• _WORK TO BE COMPLETED_
Transcribe these lines word for word, covering all of the data, and omit the pictures from your answer.

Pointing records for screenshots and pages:
** BEGIN **
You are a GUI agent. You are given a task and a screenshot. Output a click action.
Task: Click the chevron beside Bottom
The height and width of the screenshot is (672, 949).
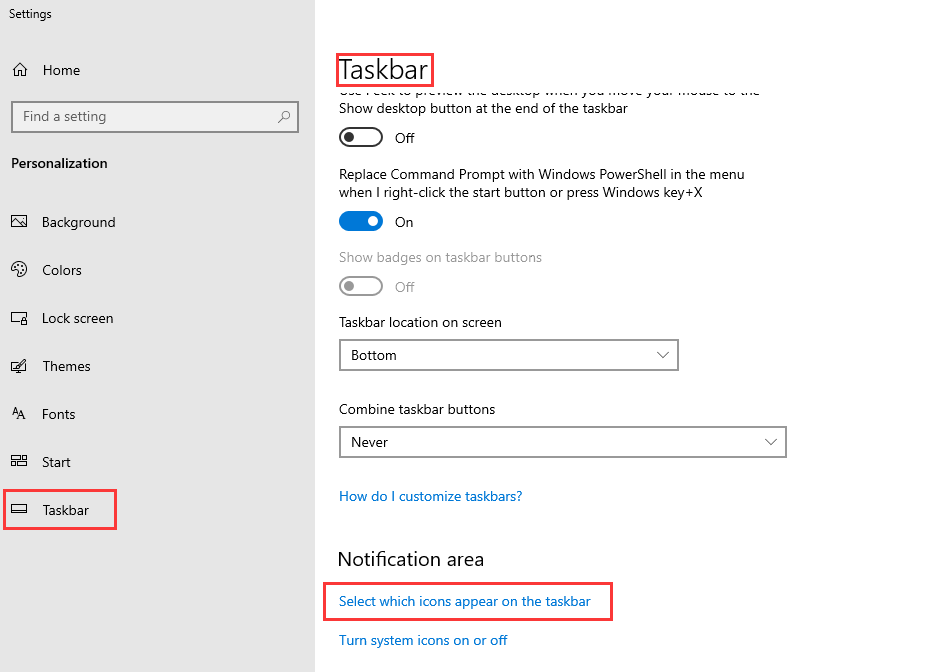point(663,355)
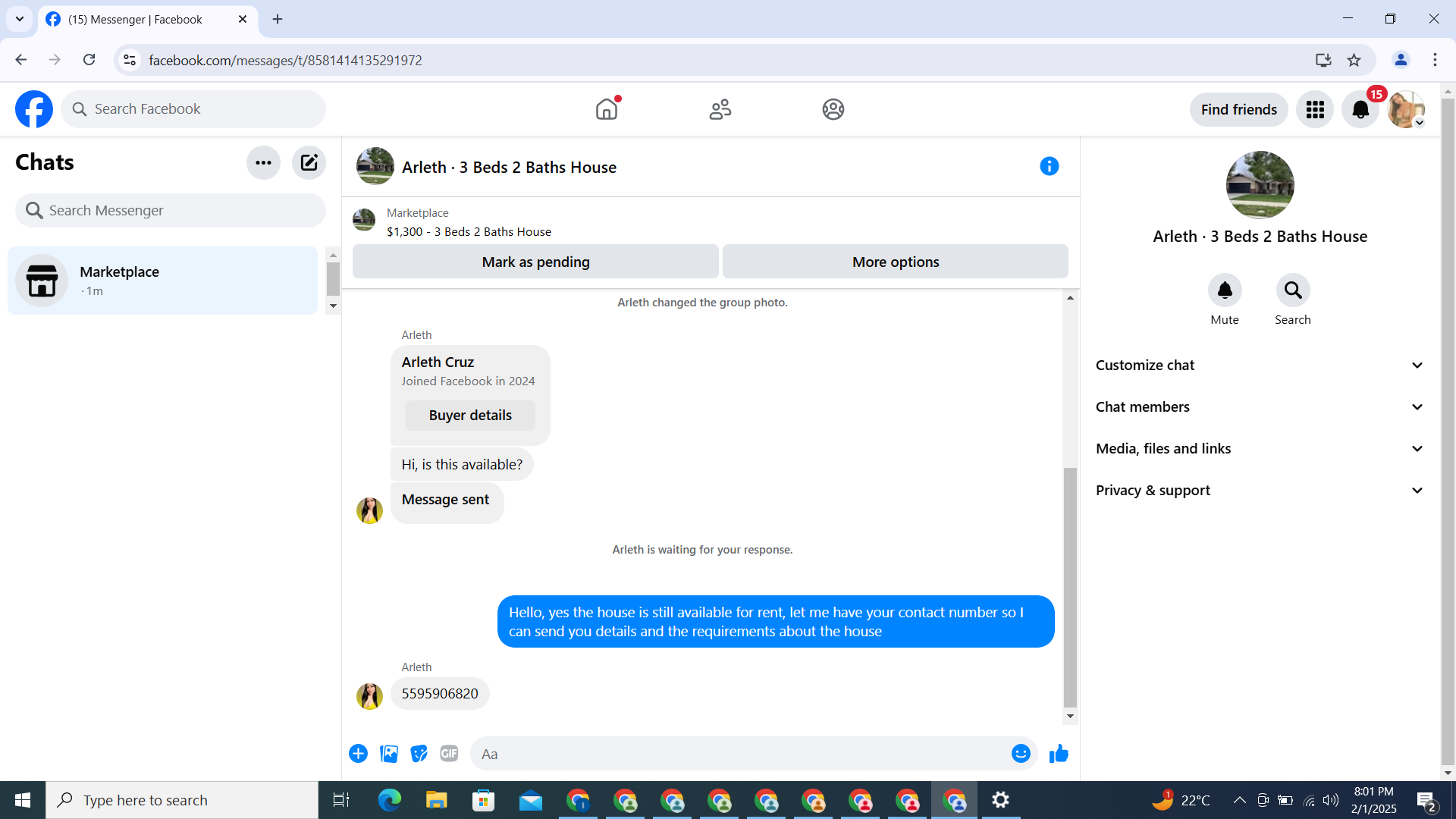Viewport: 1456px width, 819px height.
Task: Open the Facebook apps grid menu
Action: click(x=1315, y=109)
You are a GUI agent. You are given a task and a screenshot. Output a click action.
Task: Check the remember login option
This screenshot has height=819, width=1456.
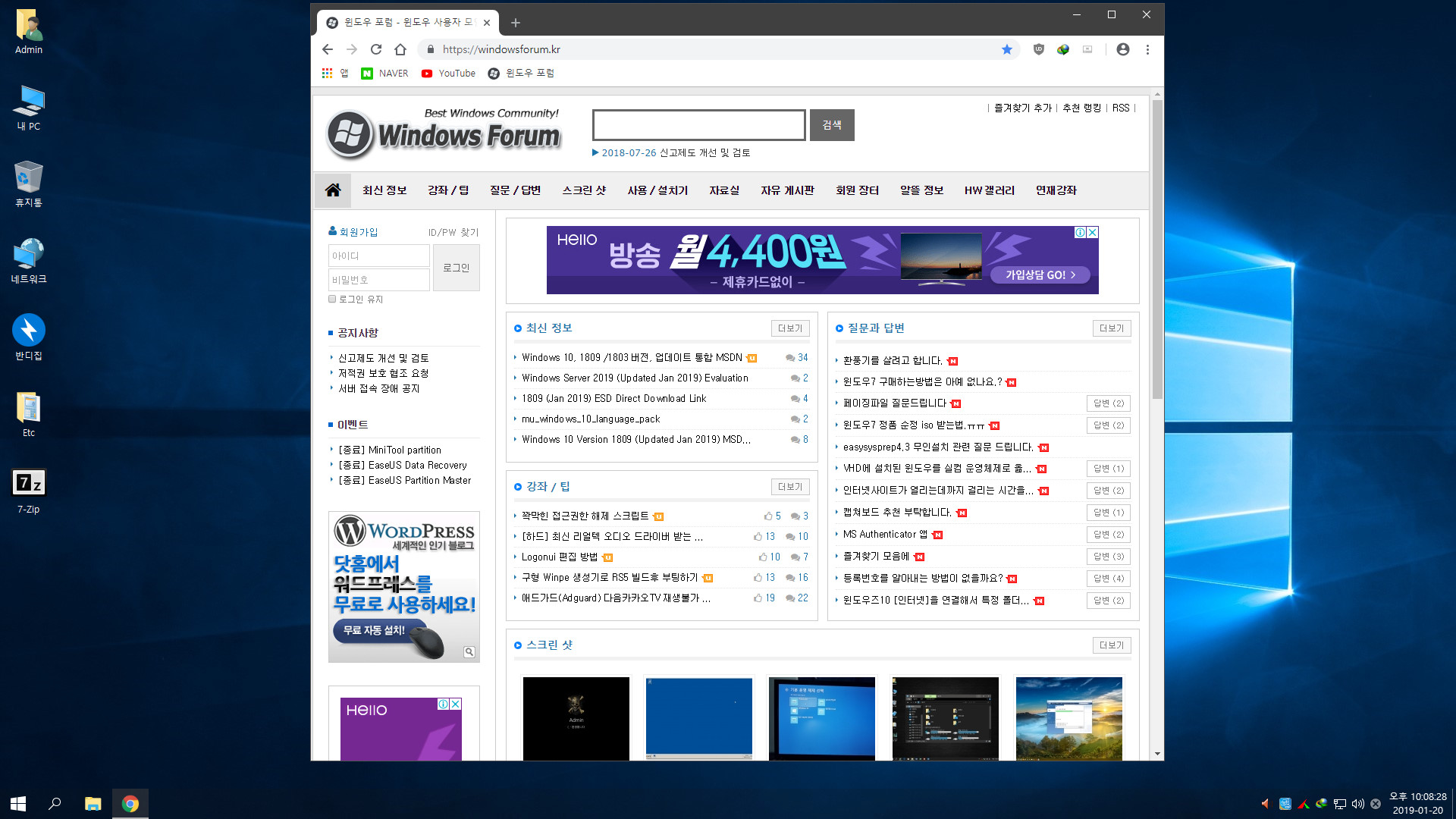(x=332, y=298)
** END **
• _EXPECTED OUTPUT_
You are a GUI agent. You are given a task and a screenshot. Output a click action.
Task: Click the chevron beside Bottom
The height and width of the screenshot is (672, 949).
point(663,355)
Viewport: 1456px width, 819px height.
Task: Open the Facebook apps grid menu
Action: click(x=1315, y=109)
You are a GUI agent. You are given a task and a screenshot. Output a click action.
Task: Check the remember login option
This screenshot has height=819, width=1456.
(x=332, y=298)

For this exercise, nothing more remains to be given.